##### Raw data #####

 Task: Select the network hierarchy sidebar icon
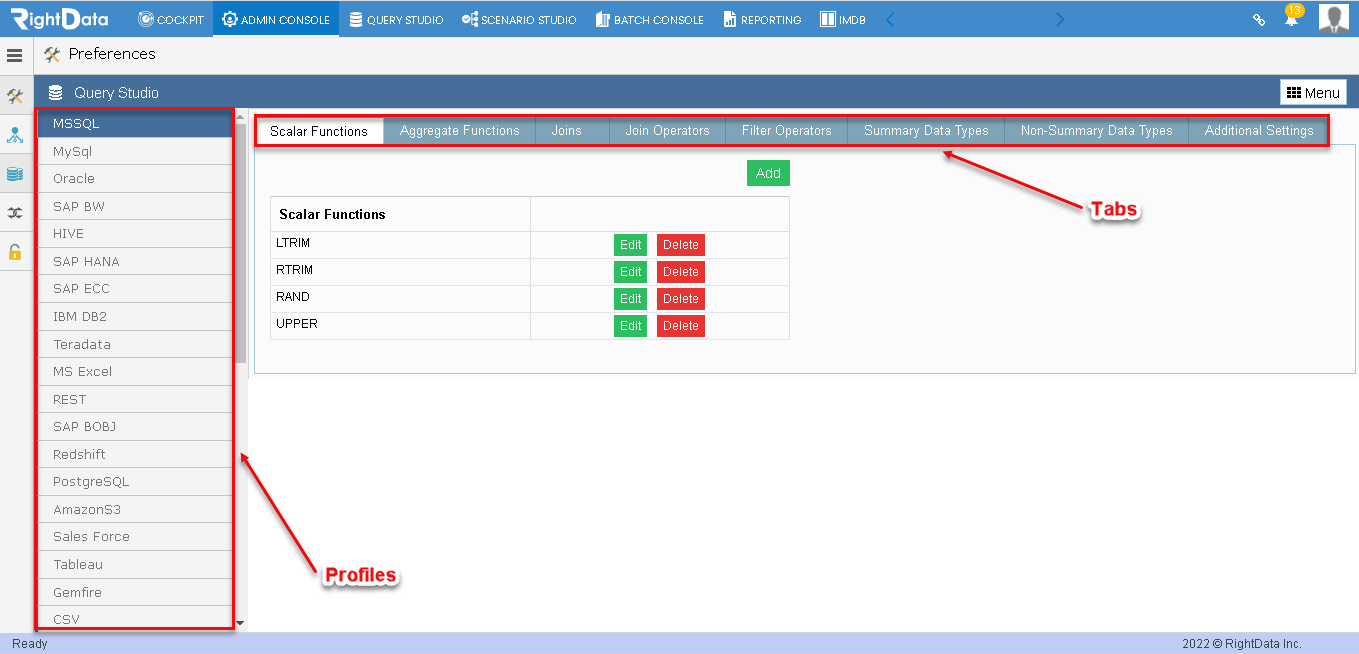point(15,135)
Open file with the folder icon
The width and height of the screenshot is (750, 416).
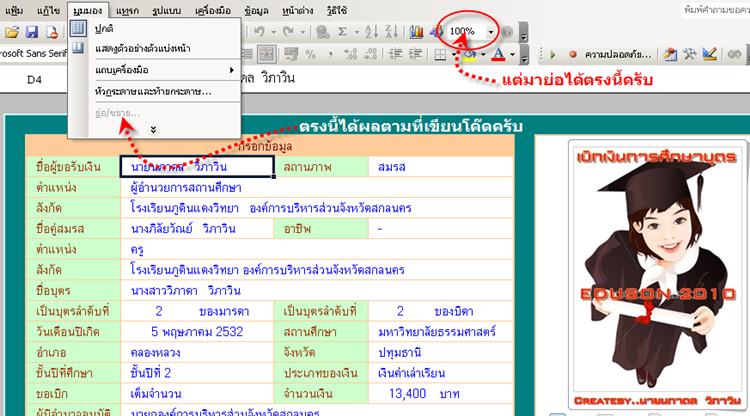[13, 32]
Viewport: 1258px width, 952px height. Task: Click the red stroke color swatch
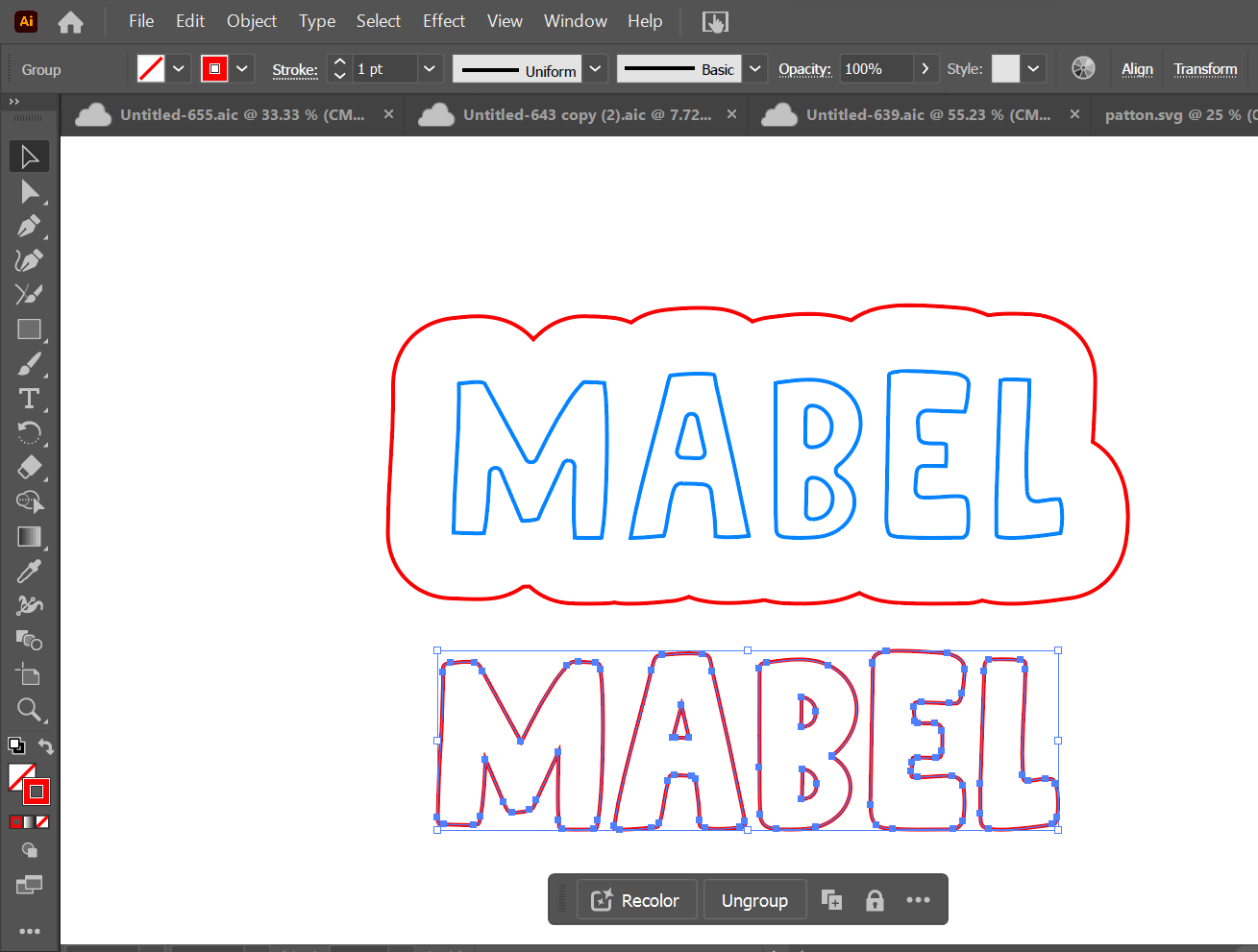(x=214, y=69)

#####
##### Raw data #####

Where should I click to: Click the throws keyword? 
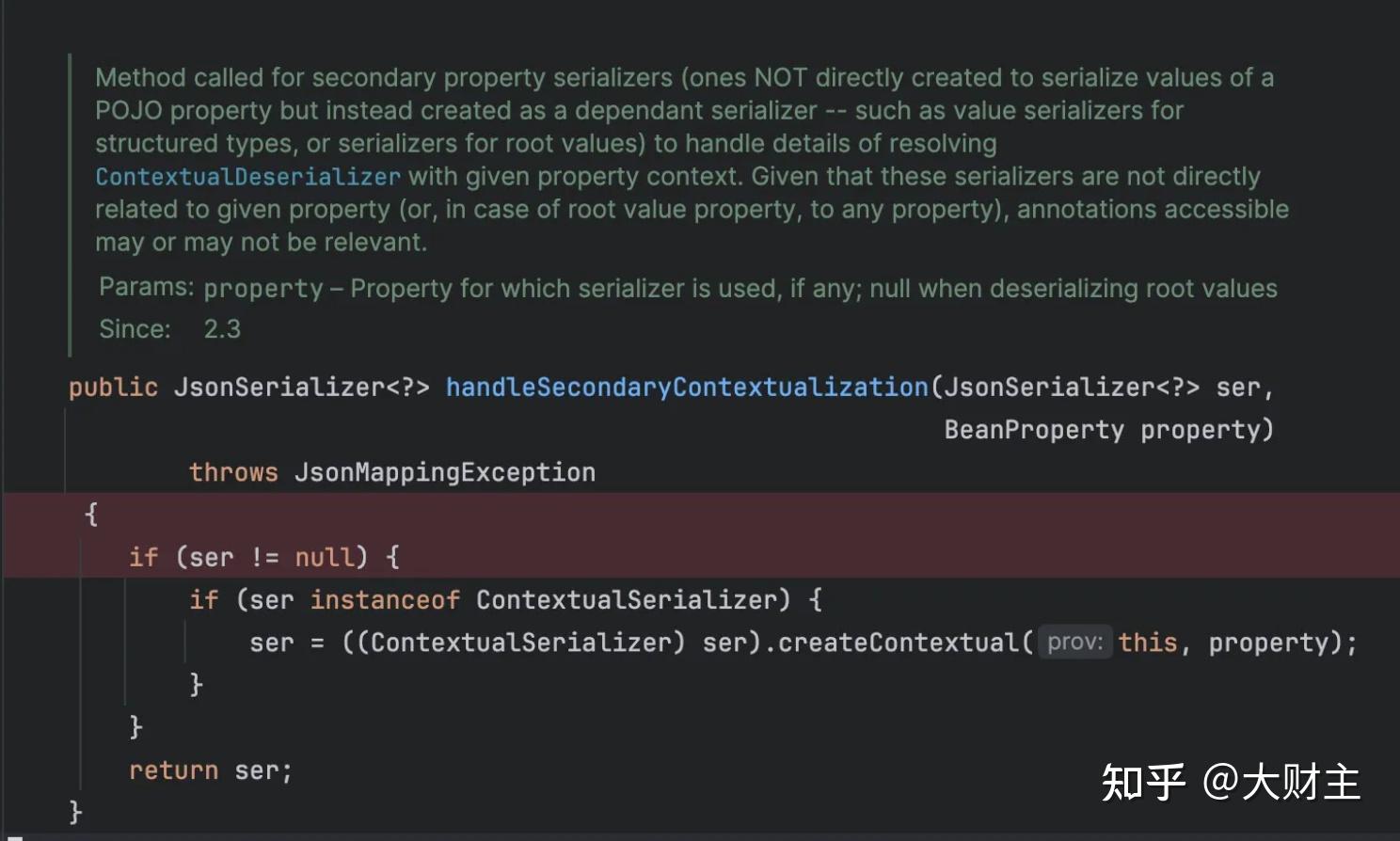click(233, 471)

#####
##### Raw data #####

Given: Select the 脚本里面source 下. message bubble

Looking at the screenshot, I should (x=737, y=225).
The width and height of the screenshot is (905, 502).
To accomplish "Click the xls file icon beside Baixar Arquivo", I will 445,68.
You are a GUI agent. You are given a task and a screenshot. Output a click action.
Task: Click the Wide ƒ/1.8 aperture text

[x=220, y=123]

#####

# Task to carry out
Scan the listing above and identify each line holding the string "file"; copy every such line.

# Your solution
Open file with the folder icon
To accomplish "Click the xls file icon beside Baixar Arquivo", I will 445,68.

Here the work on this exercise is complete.